China plans vast urbanization program

vientiteollisuus The building frenzy is on display in places like Liaocheng, which grew up as an entrepot for local wheat farmers in the North China Plain. It’s now ringed by scores of 20-story towers housing now-landless farmers who have been thrust into city life. Aggressive state spending is planned on roads, hospitals, schools, community centers – which could cost $600 billion a year, according to economists’ estimates. In addition, vast sums will be needed to pay for education, health care and pensions of the ex-farmers.

Liaocheng (Chinese: ; pinyin: Liáochéng), also known as the Water City, is a prefecture-level city in western Shandong province, People's Republic of China. It borders the provincial capital of Jinan to the southeast, Dezhou to the northeast, Tai'an to the south, and the provinces of Hebei and Henan to the west. The Grand Canal flows through the city center. During the Song dynasty, the area of present-day Liaocheng included the prefectures of Bozhou (博州) and Jizhou (濟州).

Top-down efforts to quickly transform entire societies have often come to grief. Urbanization has already proved one of the most  wrenching changes in China’s 35-years of economic transition.

Land disputes account for thousands of protests each year. Huge problems related to the relocations and transitions have to be tackled. Some of these problems could include chronic urban unemployment if jobs are not available, and more protests from skeptical farmers unwilling to move.

Instead of creating wealth, urbanization could result in a permanent underclass in big Chinese cities and the destruction of rural cultures and religions.  Some young people feel lucky to have jobs that pay survival wages of about $150 a month. Others spend their days in pool halls and video-game arcades.

China is pushing ahead with a sweeping plan to  move 250 million rural residents into newly constructed towns and cities over the next dozen years. This transformative process could set off a new wave of growth or saddle the country with problems for generations to come, writes International Herald Tribune.

The ultimate goal of the government’s modernization plan is to fully integrate 70 percent of the country’s population, or roughly 900 million people, into city living by 2025. Currently, only half that number are.

This will decisively change the character of China. The Party has shifted priorities, mainly to find a new source of growth for slowing economy that depends increasingly on a consuming class of city dwellers.

China has long been home to both some of the world’s tiniest villages and its most congested, polluted examples of urban sprawl.
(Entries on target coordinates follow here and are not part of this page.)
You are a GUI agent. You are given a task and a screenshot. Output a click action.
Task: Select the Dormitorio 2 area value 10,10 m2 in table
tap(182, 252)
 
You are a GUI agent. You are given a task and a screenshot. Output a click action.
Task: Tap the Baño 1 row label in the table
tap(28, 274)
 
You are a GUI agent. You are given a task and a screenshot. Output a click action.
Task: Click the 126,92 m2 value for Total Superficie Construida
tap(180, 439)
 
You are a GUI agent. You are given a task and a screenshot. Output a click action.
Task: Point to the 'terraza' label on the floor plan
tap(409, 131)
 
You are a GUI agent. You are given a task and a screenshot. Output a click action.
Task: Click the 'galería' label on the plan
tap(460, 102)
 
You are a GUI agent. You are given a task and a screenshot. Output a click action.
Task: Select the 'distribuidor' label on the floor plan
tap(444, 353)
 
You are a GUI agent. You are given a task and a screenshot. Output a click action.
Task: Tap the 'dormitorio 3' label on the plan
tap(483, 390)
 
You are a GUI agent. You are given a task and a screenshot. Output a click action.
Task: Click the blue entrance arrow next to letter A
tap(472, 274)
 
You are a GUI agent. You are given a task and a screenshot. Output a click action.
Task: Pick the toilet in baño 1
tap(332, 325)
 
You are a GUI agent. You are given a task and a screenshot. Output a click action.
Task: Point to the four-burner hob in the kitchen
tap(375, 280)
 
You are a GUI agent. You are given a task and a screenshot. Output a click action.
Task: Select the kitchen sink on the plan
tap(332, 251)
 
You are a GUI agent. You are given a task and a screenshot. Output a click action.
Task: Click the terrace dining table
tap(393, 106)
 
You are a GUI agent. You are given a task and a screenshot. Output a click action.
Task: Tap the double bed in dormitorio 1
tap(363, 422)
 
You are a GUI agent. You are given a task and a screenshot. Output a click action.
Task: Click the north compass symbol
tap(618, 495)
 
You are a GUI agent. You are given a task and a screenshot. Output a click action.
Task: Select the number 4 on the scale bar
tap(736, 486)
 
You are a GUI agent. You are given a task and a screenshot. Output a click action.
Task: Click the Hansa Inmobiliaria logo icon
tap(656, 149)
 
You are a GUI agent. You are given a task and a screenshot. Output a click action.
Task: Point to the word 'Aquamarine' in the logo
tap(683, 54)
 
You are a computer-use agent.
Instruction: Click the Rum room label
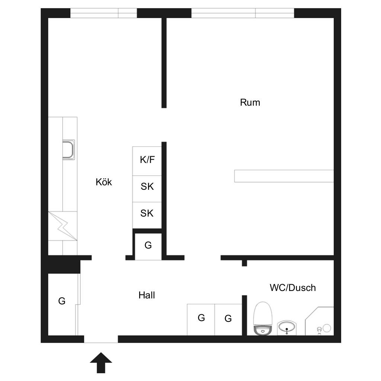point(250,103)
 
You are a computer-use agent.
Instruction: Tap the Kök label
point(104,182)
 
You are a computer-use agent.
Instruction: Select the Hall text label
point(147,295)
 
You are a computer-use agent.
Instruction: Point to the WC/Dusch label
point(293,288)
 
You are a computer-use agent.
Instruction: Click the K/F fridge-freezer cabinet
point(147,161)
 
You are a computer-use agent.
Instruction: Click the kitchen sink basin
point(68,150)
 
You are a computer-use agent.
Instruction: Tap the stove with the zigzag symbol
point(63,226)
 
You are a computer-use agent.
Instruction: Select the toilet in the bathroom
point(263,318)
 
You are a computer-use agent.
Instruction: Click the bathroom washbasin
point(287,327)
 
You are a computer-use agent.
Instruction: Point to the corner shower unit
point(320,321)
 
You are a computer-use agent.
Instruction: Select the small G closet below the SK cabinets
point(148,246)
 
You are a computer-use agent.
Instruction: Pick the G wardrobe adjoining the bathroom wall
point(228,320)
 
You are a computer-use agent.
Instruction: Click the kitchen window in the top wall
point(104,13)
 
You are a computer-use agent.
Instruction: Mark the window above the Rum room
point(243,13)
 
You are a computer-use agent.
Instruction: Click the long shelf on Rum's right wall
point(284,176)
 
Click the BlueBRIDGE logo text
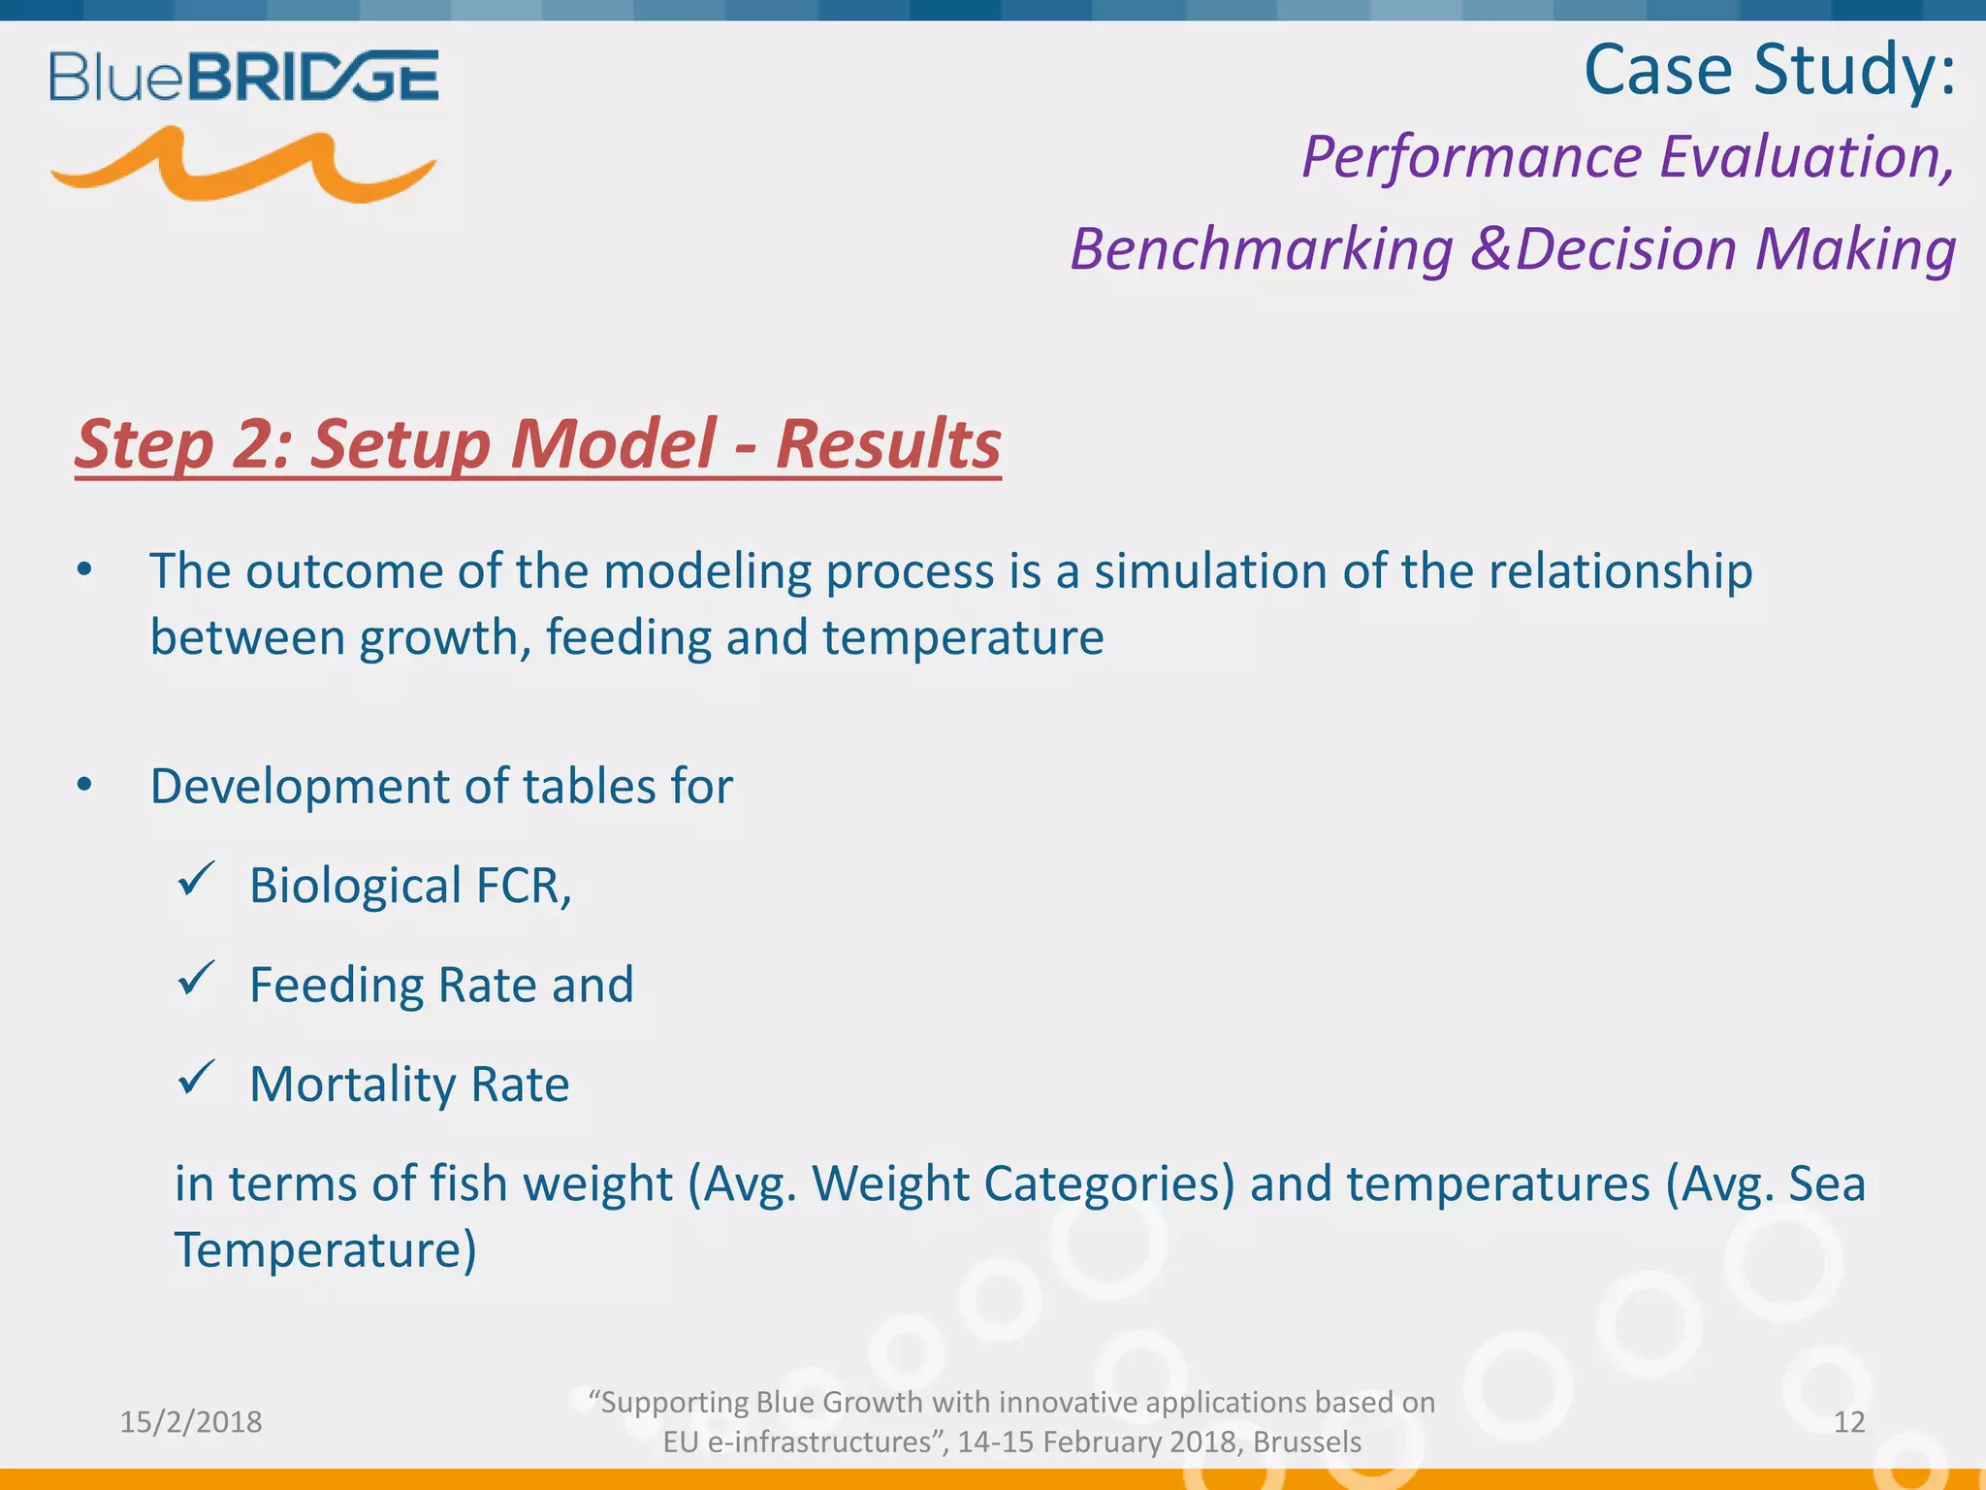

The government is replacing small rural homes with high-rises, paving over vast swaths of farmland and drastically altering the lives of rural dwellers.  So large is the scale that number of brand-new City dwellers will approach the total urban population of the United States.

Across China, bulldozers are leveling villages that date to long-ago dynasties. Towers now sprout skyward from dusty plains and verdant hillsides.The shift is occurring so quickly, and the potential costs are so high, that some fear rural china is once again the site of radical social engineering.